### Problems to solve
1. In the passage on sovereign immunity, where was the legal irresponsibility of the states written?
2. Revise the passage on sovereign immunity from "Because of the" to "for governmental ends.", putting "corporate form" in place of "corporate device".
3. Name every court case cited in the passage on sovereign immunity.

------ Source text ------

The starting point of inquiry is the immunity from unconsented suit of the government itself. As to the states, legal irresponsibility was written into the Eleventh Amendment, Const.U.S.C.A.; as to the United States, it is derived by implication. Principality of Monaco v. Mississippi, 292 U.S. 313, 321, 54 S.Ct. 745, 747, 78 L.Ed. 1282. For present purposes it is academic to consider whether this exceptional freedom from legal responsibility rests on the theory that the United States is deemed the institutional descendant of the Crown, enjoying its immunity but not its historic prerogatives, cf. Langford v. United States, 101 U.S. 341, 343, 25 L.Ed. 1010, or on a metaphysical doctrine 'that there can be no legal right as against the authority that makes the law on which the right depends.' Kawananakoa v. Polyblank, 205 U.S. 349, 353, 27 S.Ct. 526, 527, 51 L.Ed. 834. But because the doctrine gives the government a privileged position, it has been appropriately confined.
Because of the advantages enjoyed by the corporate device compared with conventional executive agencies, the exigencies of war and the enlarged scope of government in economic affairs have greatly extended the use of independent corporate facilities for governmental ends.

------ Data provided ------

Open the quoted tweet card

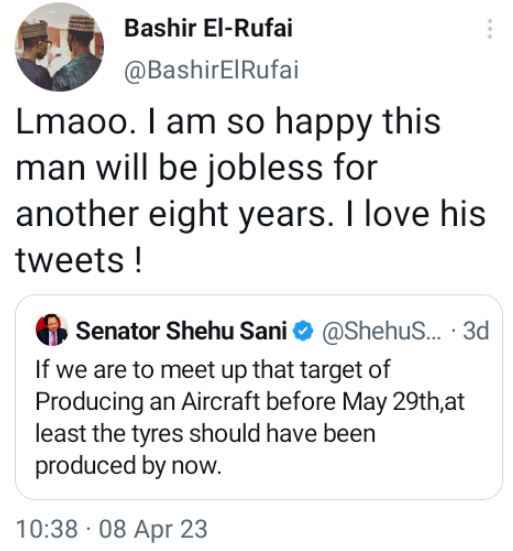tap(259, 397)
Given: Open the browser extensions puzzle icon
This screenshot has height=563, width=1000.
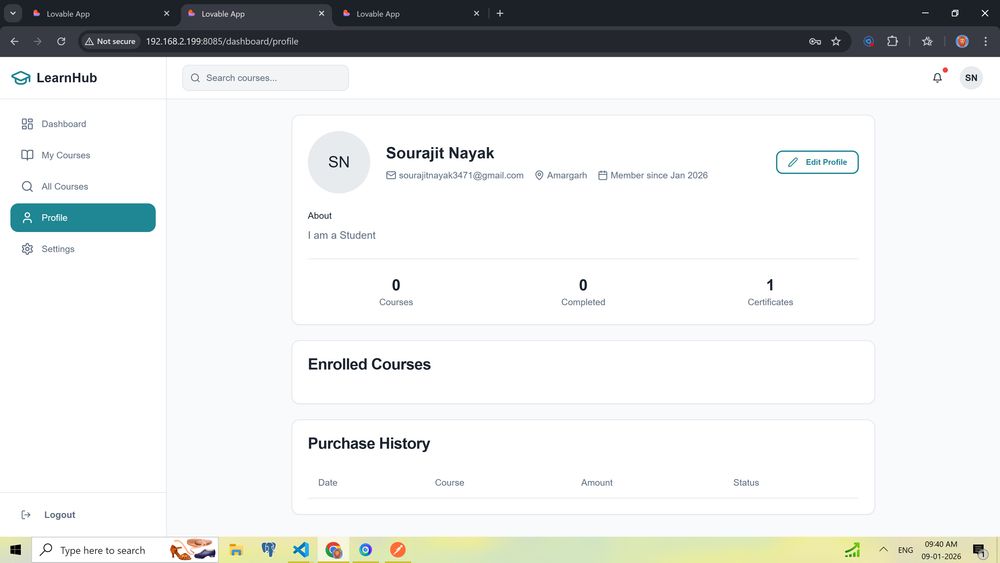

------

### Responses to the tasks
1. Into the Eleventh Amendment.

2.
Because of the advantages enjoyed by the corporate form compared with conventional executive agencies, the exigencies of war and the enlarged scope of government in economic affairs have greatly extended the use of independent corporate facilities for governmental ends.

3. Principality of Monaco v. Mississippi; Langford v. United States; Kawananakoa v. Polyblank